Influence Shifts Toward Survival Horror

While the original INDUSTRIA wore it’s Half-Life inspirations openly, all this emphasis on detailed lighting, tactile sound design, and shuffling investigation points to the sequel taking a different route. Evidently, the developers are looking toward modern survival horror to establish the sequel’s aesthetic, explaining its careful mix of exploration and combat to heighten tension, alongside an increased emphasis on scarce ammunition and resource management.
Overhauled Enemy AI
Enemy behaviour has been upgraded for this sequel. Rather than simply reacting to your actions, enemies now inhabit environments befitting of their design – humanoid robots follow patrol routes, mechanical arachnids scurry through dusty burrows, and humans tiptoe with the same trepidation you likely will. However, during a gameplay trailer, whereby the player shoots a room-scanning tripod in earshot of three human explorers, the AI doesn’t showcase behaviour exactly how you’d expect enemies in the vicinity of gunfire to react. However, that footage was taken from gameplay earlier in development. Hopefully, the same situation in the finished game will yield enemies who startle at the pop of gunfire, as less predictable enemies leads to more threatening encounters.

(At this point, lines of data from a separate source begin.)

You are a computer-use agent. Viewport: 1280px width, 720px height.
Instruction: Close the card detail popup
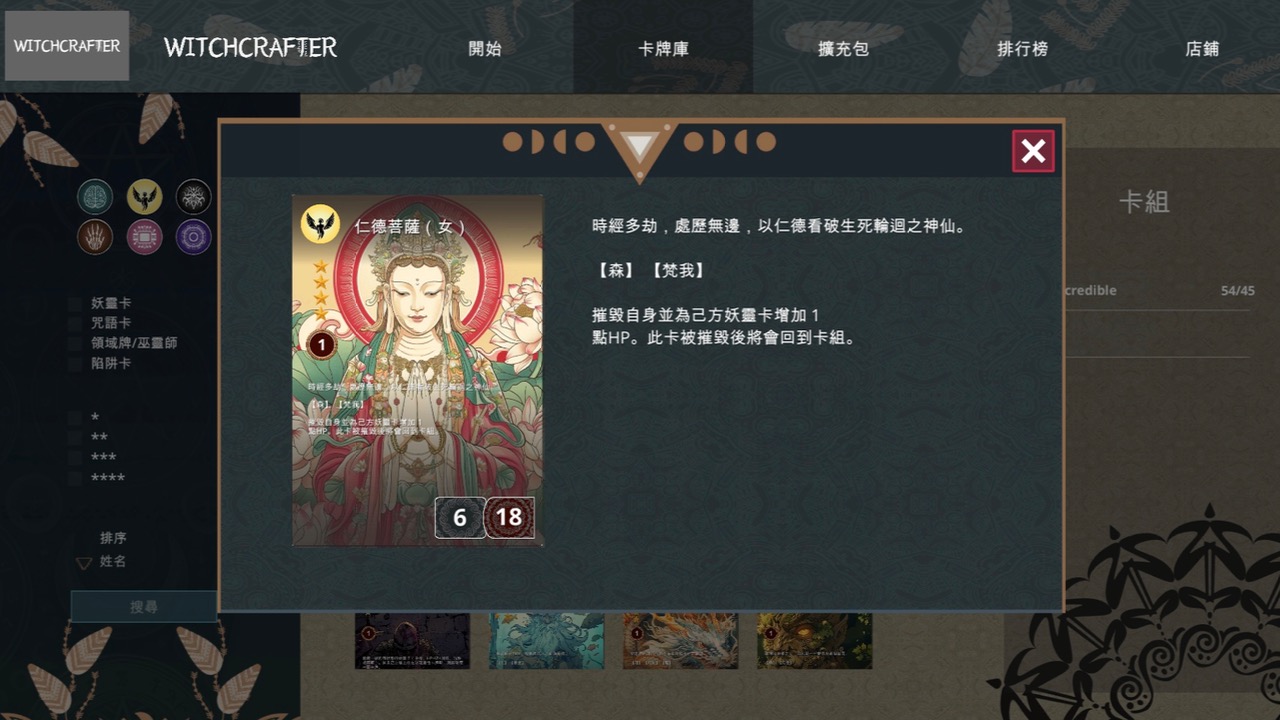1033,151
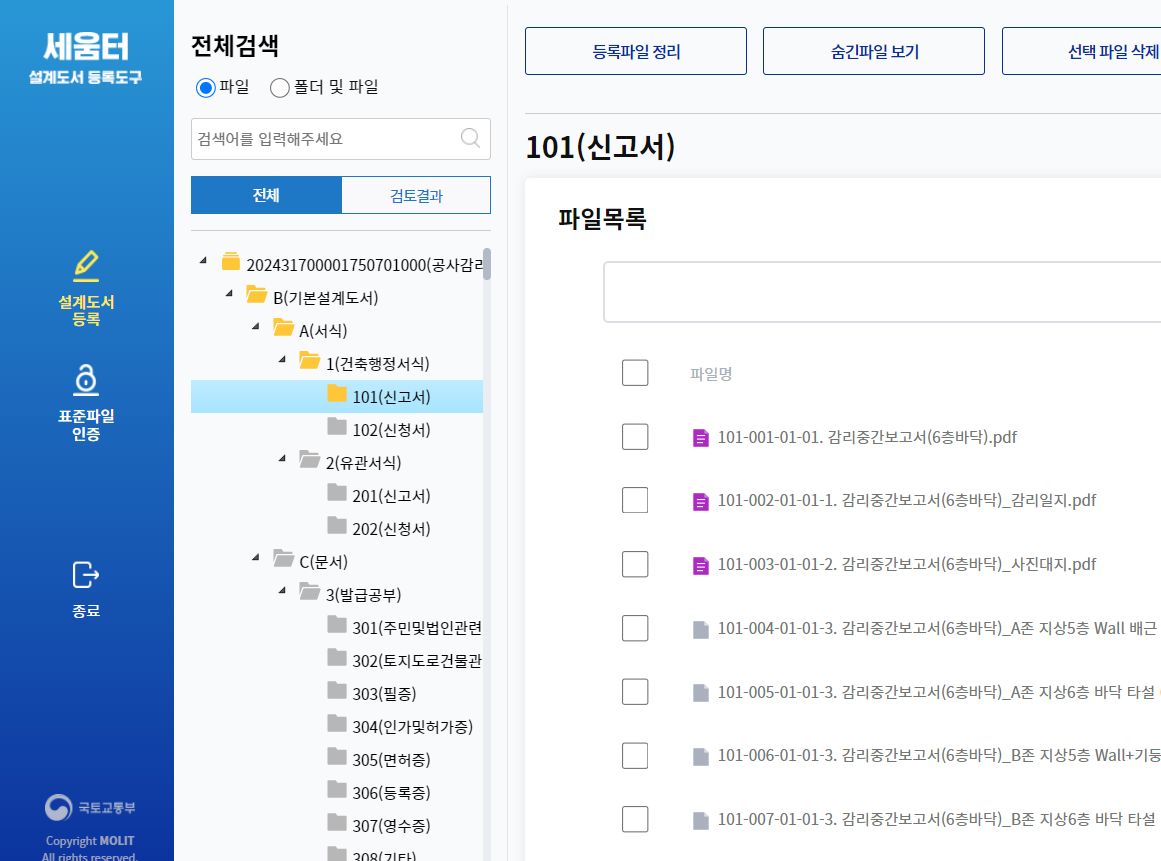
Task: Check the select-all box in the 파일명 header
Action: 635,372
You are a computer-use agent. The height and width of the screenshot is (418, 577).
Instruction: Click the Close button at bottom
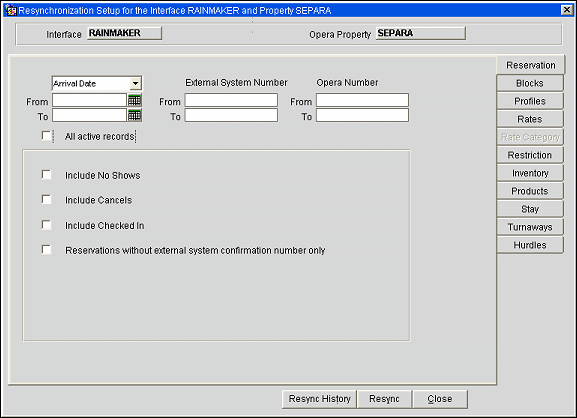click(440, 399)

Release Date and Platforms
INDUSTRIA 2 launches on April 15th. On release, it’ll be a PC-exclusive, with Steam, GOG, and the Epic Games Store currently listing the game for pre-order. Currently, consoles haven’t been officially announced. The first INDUSTRIA saw its console version arrive nine-months after the original launch, so something similar can’t be ruled out here.
PC Requirements
To adequately run INDUSTRIA 2, you’ll need at minimum an Intel i5-8600, AMD Ryzen 5 3600, or equivalent CPU, Nvidia GeForce RTX 2060 or similar GPU, and 8GB RAM. Recommended hardware, as per the game’s Steam page, includes an Intel i7-8700K CPU, GeForce RTX 3080 GPU, and 16GB RAM. The game also requires 20GB storage.